If you need anything else, please let me know.
Best wishes,
Margarita Rivière
Belen Lopez, the editor of nonfiction at Planeta, adds that "Margarita,
more than 50 years old, and Clara, 20, expose their own experiences about
menstruation with a sensational sense of humour." (Later this month
more information
will appear on the publisher's site, in Spanish.)
My guess is that Spaniards will regard the cover as risqué, as
many Americans would. And the book, too. But, let's celebrate!
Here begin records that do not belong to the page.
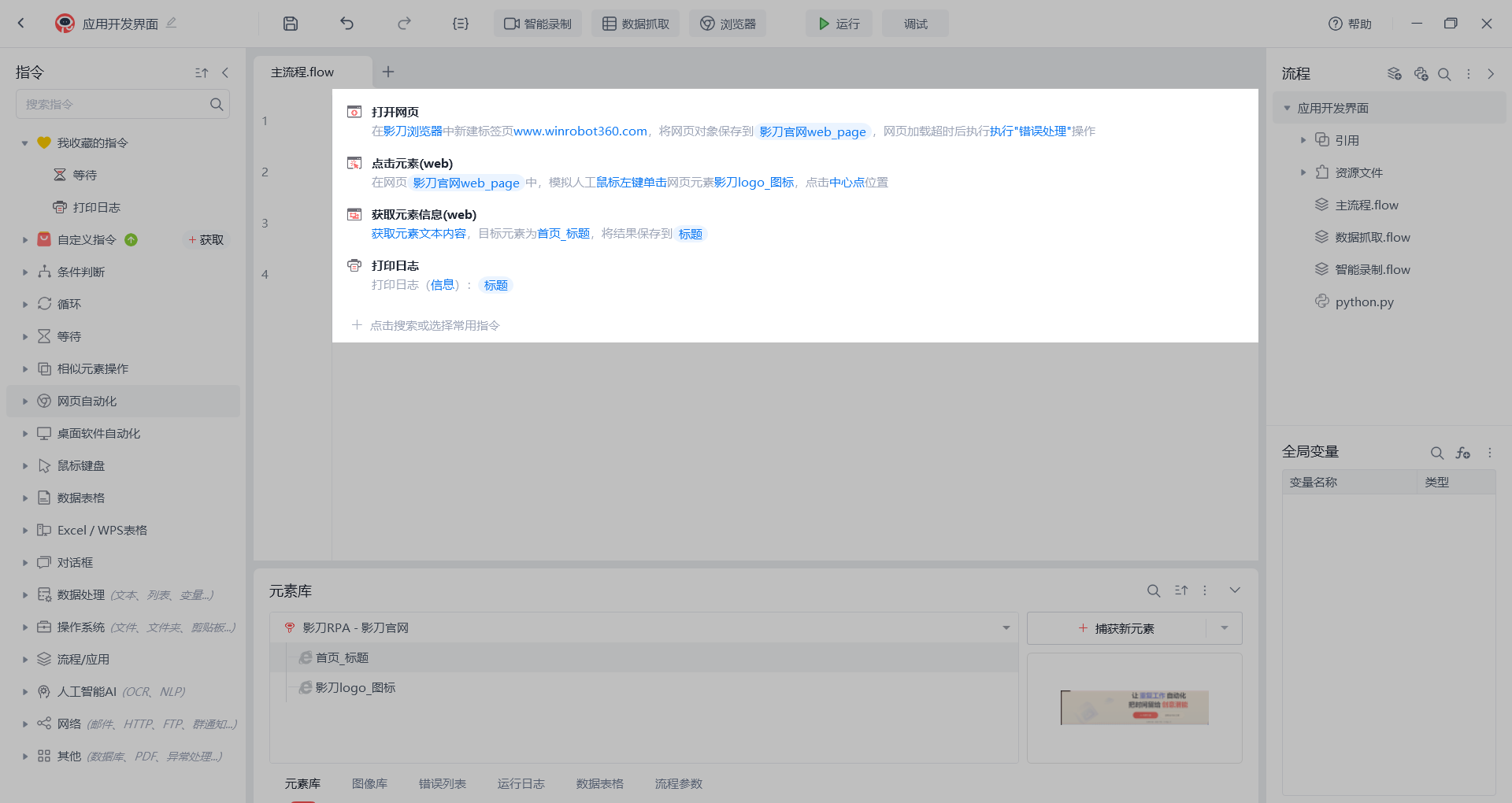Switch to the 错误列表 tab
Viewport: 1512px width, 803px height.
pos(442,783)
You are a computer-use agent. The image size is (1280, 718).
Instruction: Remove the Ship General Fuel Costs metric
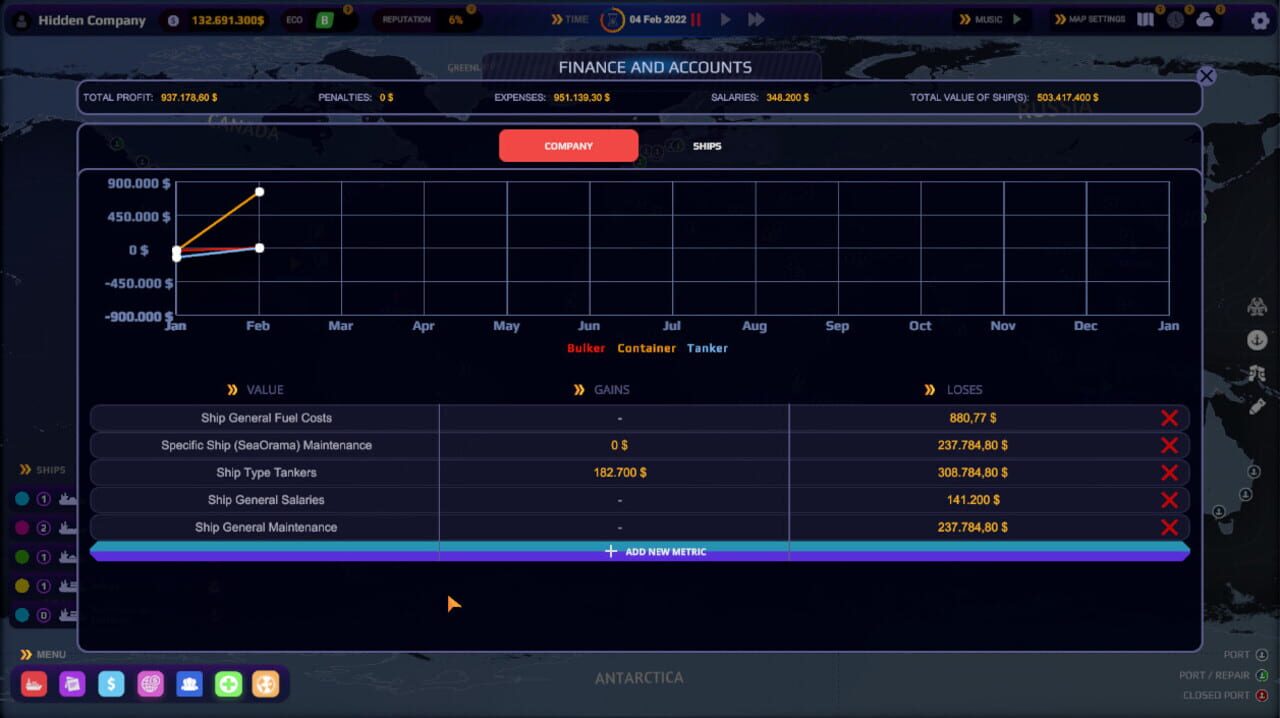pyautogui.click(x=1168, y=418)
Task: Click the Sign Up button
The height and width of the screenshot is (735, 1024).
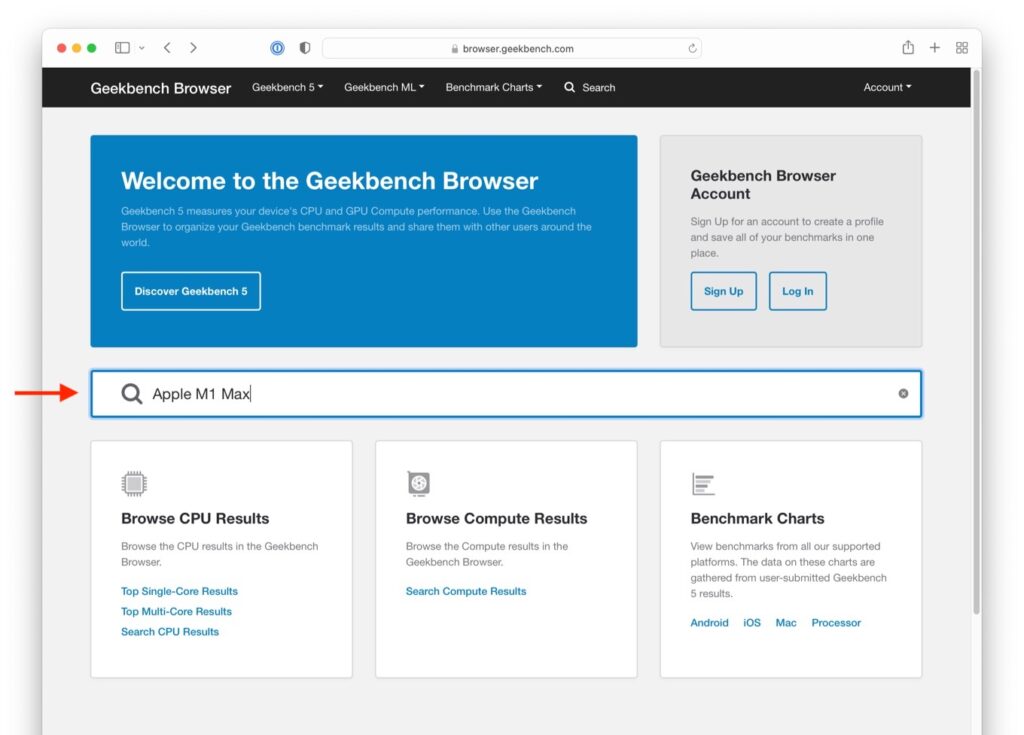Action: 723,291
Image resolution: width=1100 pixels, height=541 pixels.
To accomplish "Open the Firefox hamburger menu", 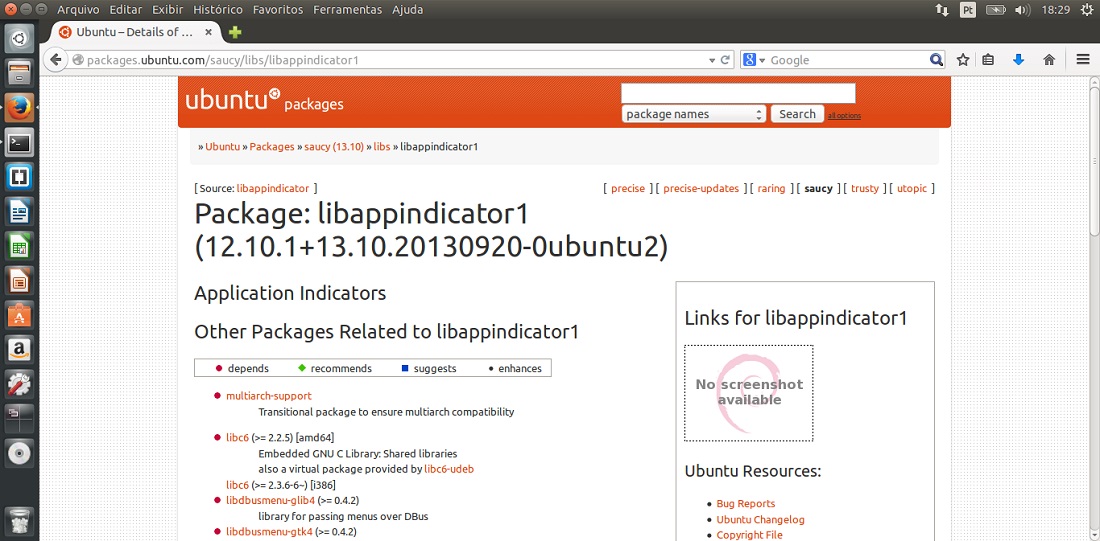I will 1082,60.
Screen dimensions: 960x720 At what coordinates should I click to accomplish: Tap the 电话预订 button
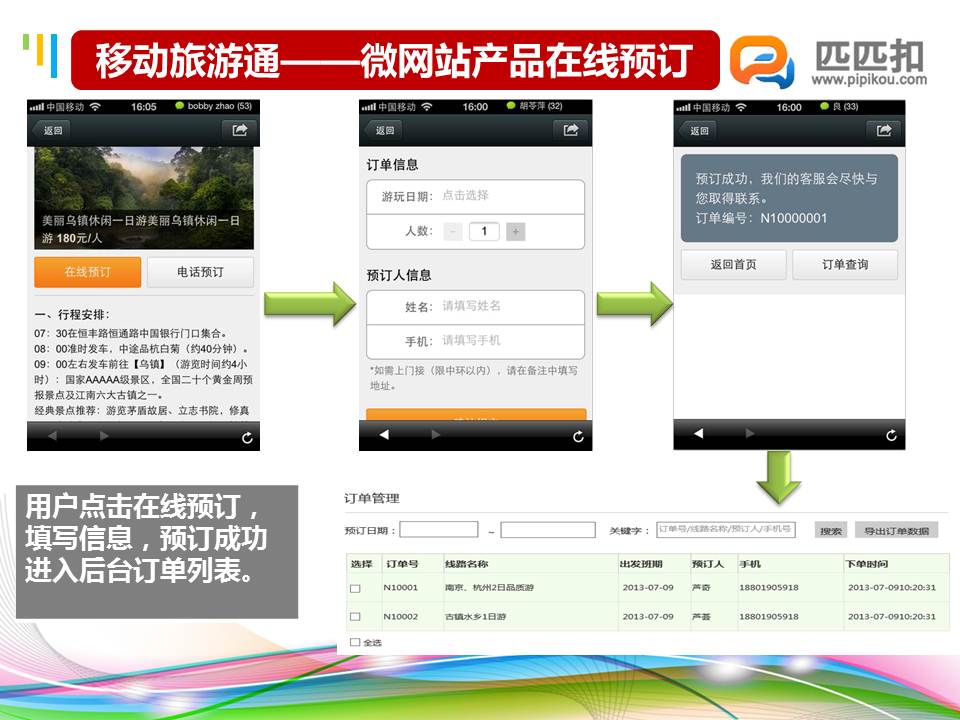pyautogui.click(x=200, y=272)
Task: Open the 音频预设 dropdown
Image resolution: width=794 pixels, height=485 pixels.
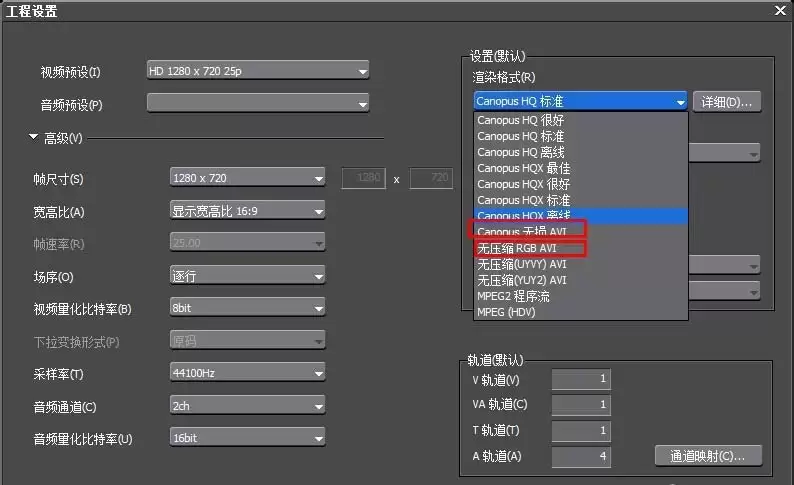Action: (258, 103)
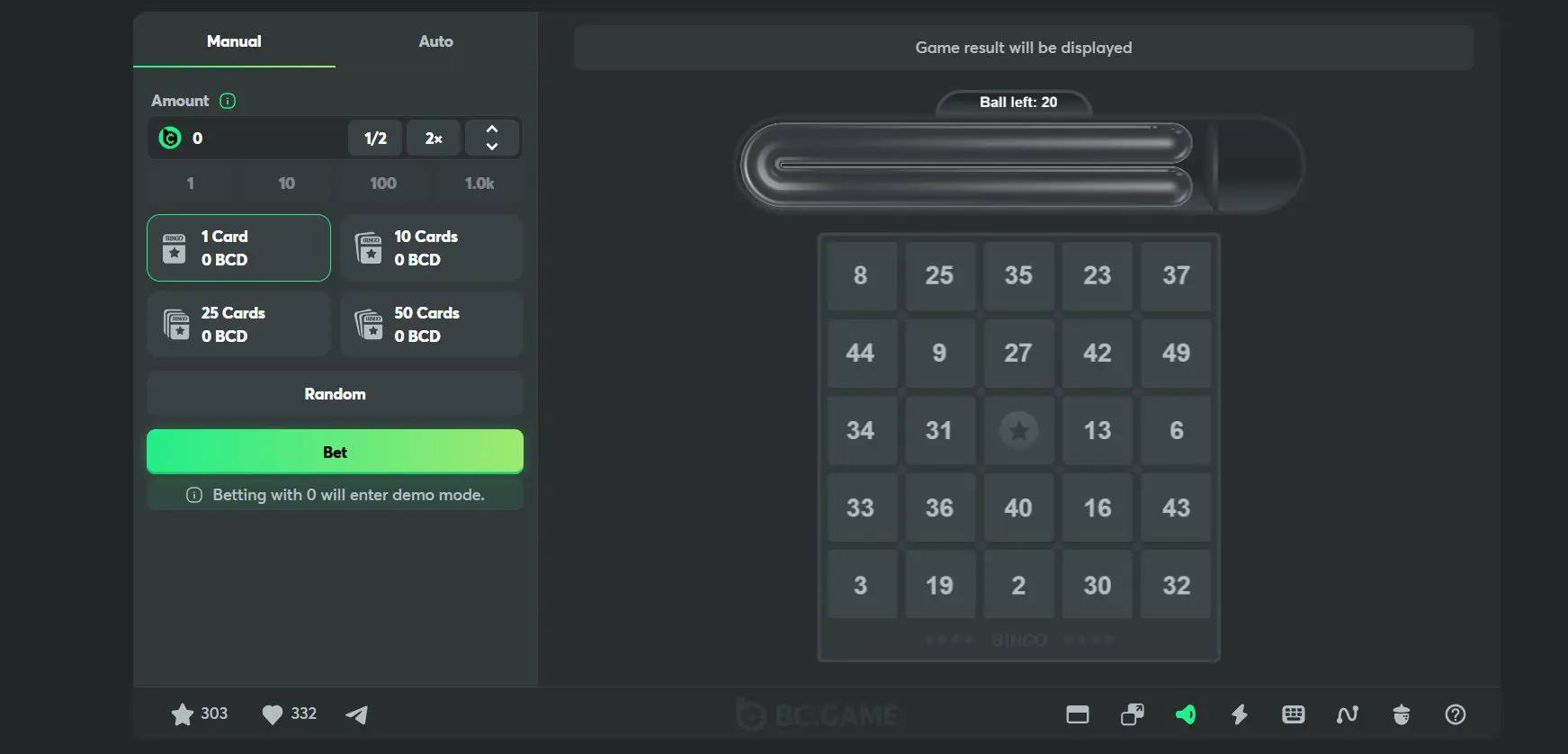The image size is (1568, 754).
Task: Click number 27 on the bingo card
Action: [1018, 353]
Two weeks ago I mentioned that Procter
& Gamble was trying to change attitudes in the Spanish-speaking
Americas to get more women to use tampons, specifically Tampax - a hard
sell.
Compare this cover with the box cover for the Canadian television video
about menstruation, Under Wraps, and the second
The Curse.
An American network is now developing a program about menstruation
for a popular cable channel; some folks from the network visited me recently
to borrow material.
And this museum lent historical tampons and ads
for a television program in Spain last year.
Now, if I could only read Spanish! (I'm a former German teacher.)